Exercise ::
Identify all lines in the listing that include the word "click", and copy them out.
Start of Given records
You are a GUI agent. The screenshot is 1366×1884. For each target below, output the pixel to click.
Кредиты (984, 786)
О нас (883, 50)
End of Given records
Start of Given records
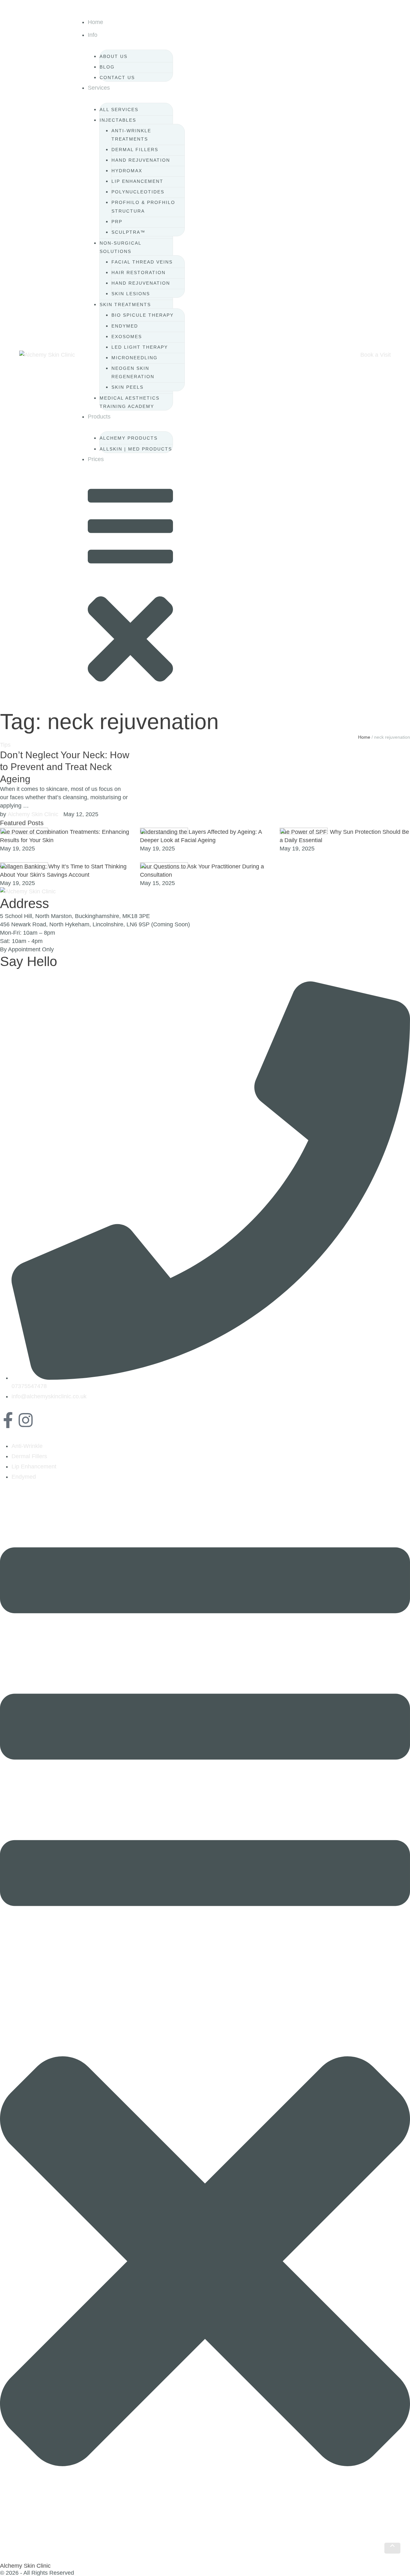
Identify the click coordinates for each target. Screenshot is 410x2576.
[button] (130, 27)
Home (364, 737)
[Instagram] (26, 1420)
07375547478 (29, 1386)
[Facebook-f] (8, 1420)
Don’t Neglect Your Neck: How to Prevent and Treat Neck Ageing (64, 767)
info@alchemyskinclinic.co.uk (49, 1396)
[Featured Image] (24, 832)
End of Given records
Start of Given records
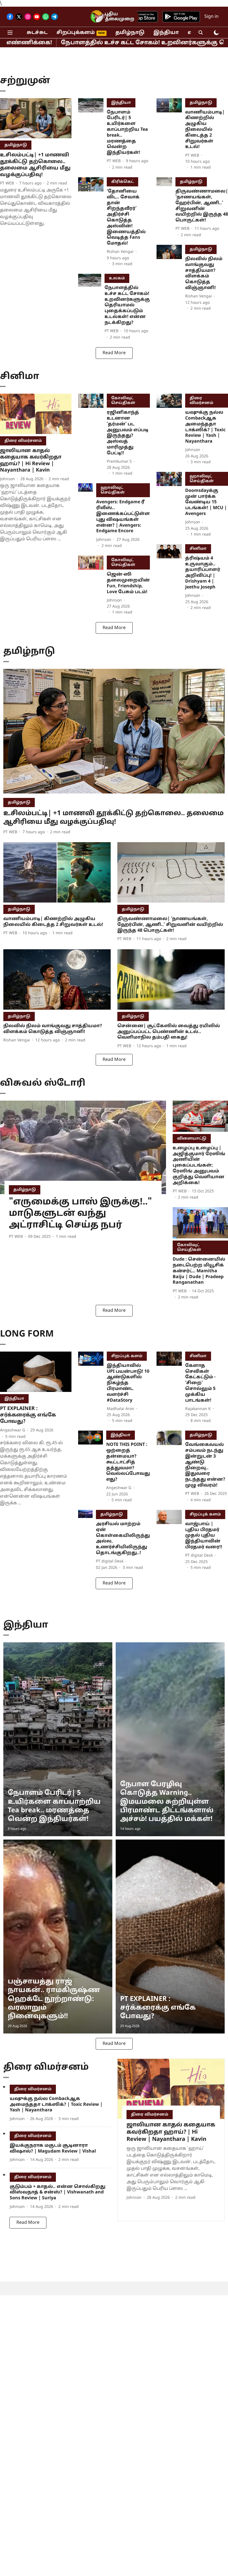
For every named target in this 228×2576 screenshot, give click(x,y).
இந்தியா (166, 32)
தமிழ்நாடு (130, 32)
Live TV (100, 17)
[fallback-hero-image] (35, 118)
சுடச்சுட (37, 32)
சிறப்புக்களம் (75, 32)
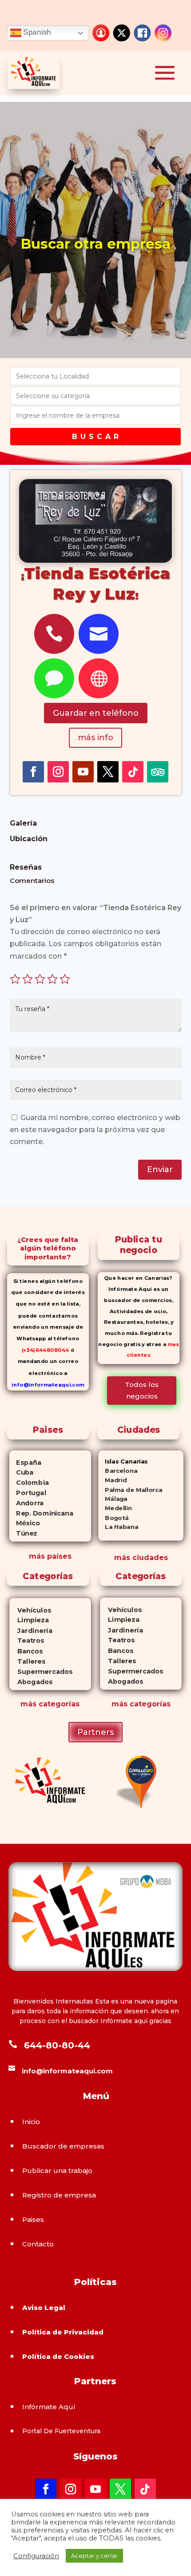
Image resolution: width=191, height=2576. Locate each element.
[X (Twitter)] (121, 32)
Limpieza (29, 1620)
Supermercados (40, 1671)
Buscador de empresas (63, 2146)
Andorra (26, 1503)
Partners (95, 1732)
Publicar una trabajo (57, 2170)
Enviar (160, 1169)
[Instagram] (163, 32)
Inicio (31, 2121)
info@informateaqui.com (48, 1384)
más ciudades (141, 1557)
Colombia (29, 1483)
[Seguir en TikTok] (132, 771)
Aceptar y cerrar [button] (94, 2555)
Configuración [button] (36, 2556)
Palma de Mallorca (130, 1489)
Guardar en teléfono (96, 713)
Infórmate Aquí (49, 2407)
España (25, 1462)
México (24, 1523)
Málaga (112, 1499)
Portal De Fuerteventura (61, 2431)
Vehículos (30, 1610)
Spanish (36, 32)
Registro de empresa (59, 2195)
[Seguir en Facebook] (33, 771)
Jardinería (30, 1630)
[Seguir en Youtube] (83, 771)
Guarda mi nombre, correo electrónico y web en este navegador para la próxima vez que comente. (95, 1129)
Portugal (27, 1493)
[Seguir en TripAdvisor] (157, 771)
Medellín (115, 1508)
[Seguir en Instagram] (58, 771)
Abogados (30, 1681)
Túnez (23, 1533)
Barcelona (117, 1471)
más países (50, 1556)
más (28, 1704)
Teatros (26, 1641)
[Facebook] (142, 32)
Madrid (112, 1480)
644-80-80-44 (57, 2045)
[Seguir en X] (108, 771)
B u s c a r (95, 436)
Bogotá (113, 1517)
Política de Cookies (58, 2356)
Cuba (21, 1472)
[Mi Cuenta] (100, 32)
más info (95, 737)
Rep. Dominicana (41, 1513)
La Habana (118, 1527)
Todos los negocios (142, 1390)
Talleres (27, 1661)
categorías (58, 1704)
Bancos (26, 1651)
End of Given records
Task output ::
You are a GUI agent. The screenshot is 1366×1884. For each target below, output the pixel to click.
Identify the click coordinates for each target. Screenshot is 410x2576.
For every named target in this 228×2576 screenshot, give click(x,y).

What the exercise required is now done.